__Direction__. Revise the items that run from the line containing "The width and" through the line containing "will (559, 267).", replacing "accomplish" with "complete" and keeping everything else unchanged.

__Records shown__.

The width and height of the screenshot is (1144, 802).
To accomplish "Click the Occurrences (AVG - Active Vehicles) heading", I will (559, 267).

--

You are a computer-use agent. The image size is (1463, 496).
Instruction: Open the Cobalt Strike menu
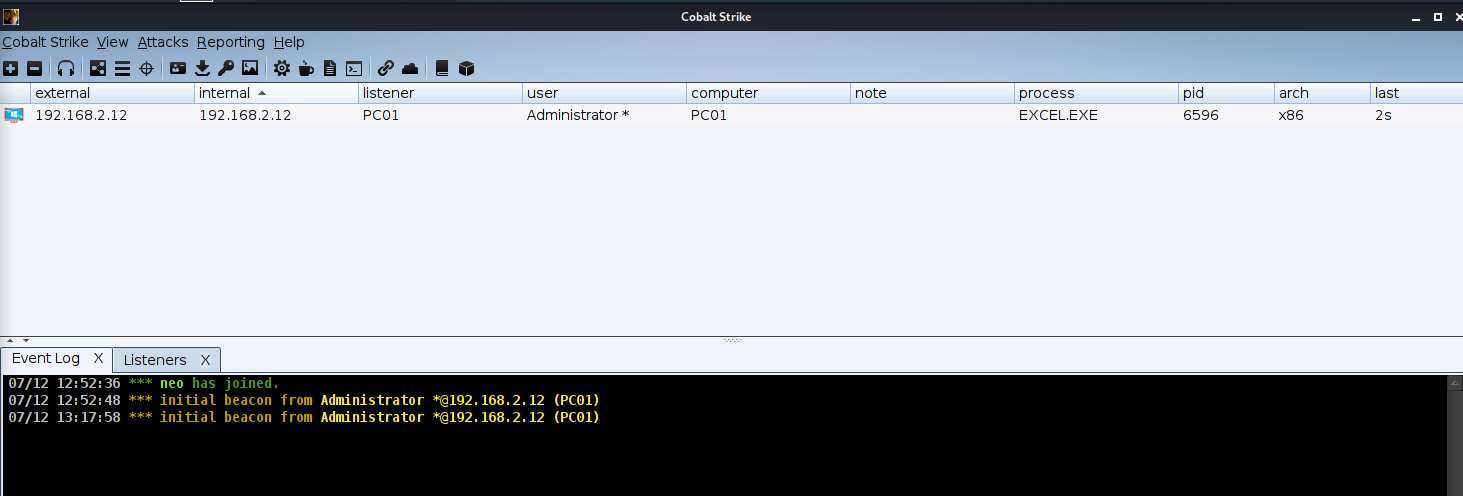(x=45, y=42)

__Exercise solution__.
The width and height of the screenshot is (1144, 802).
To complete "Click the Occurrences (AVG - Active Vehicles) heading", I will (559, 267).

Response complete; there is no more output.